-- START SOURCE EXTRACT --
Re: injection_points: Switch wait/wakeup to use atomics rather than latches

From: Michael Paquier <michael(at)paquier(dot)xyz>
To: Andrey Borodin <x4mmm(at)yandex-team(dot)ru>
Cc: Robert Haas <robertmhaas(at)gmail(dot)com>, Postgres hackers <pgsql-hackers(at)lists(dot)postgresql(dot)org>, Heikki Linnakangas <hlinnaka(at)iki(dot)fi>
Subject: Re: injection_points: Switch wait/wakeup to use atomics rather than latches
Date: 2026-06-15 00:14:31
Message-ID: ai9D5_4mBSdLixOP@paquier.xyz
Views: Whole Thread | Raw Message | Download mbox | Resend email
Thread:
Lists: pgsql-hackers

On Sun, Jun 14, 2026 at 02:23:54PM +0500, Andrey Borodin wrote:
> The same revision also closes an unrelated init race: when two processes
> create the backing file at once, the loser could map it before the winner
> sized it (SIG-something on first touch). The attach path now waits for the
> file to reach full size before mapping.
>
> CI is green. Same two patches on top of your atomics commit. Let me know
> if this prototype goes radically wrong way.

You may find my reply surprising (or not), but using a client tool to
bypass the SQL protocol is super invasive in terms of the in-core
changes, and I'm -1 on that.

Test tooling should rely on simple facilities, and you are
re-implementing quite a few things here that come with a new class of
bugs and what look like design issues to me due to the invasiveness:
- Reimplementation of the registry protocol for file mapping. That
may be useful for other things, and there may be use for a refactored
in-core API, but I don't see why we should use it here:
- Mirroring of internal structs for shmem manipulation.
- Core data updates with zero locking.
-- END SOURCE EXTRACT --
-- START STORED DATA --
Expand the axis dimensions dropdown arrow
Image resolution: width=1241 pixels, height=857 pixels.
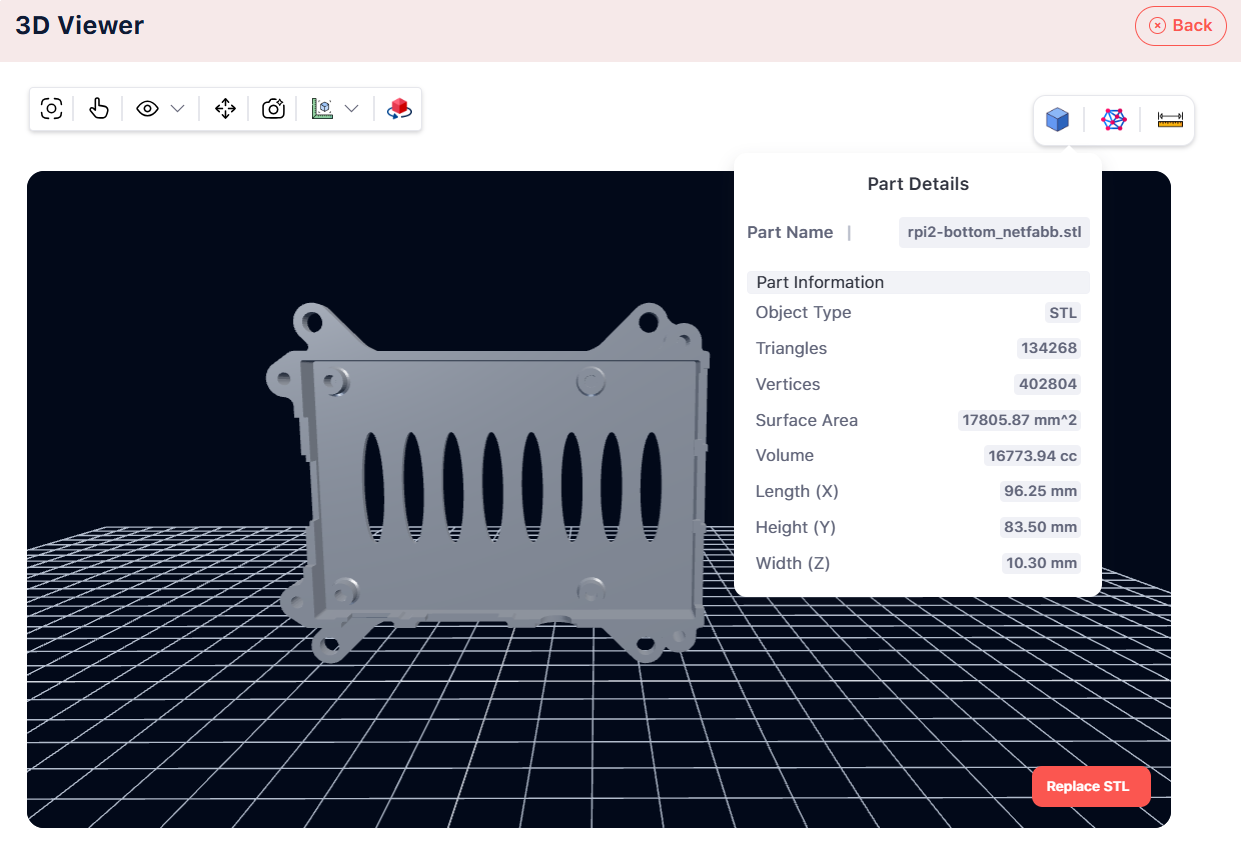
-- END STORED DATA --
In the mailing-list reply, what does the attach path now wait for before mapping the backing file?

### TASK OUTPUT
It waits for the file to reach full size.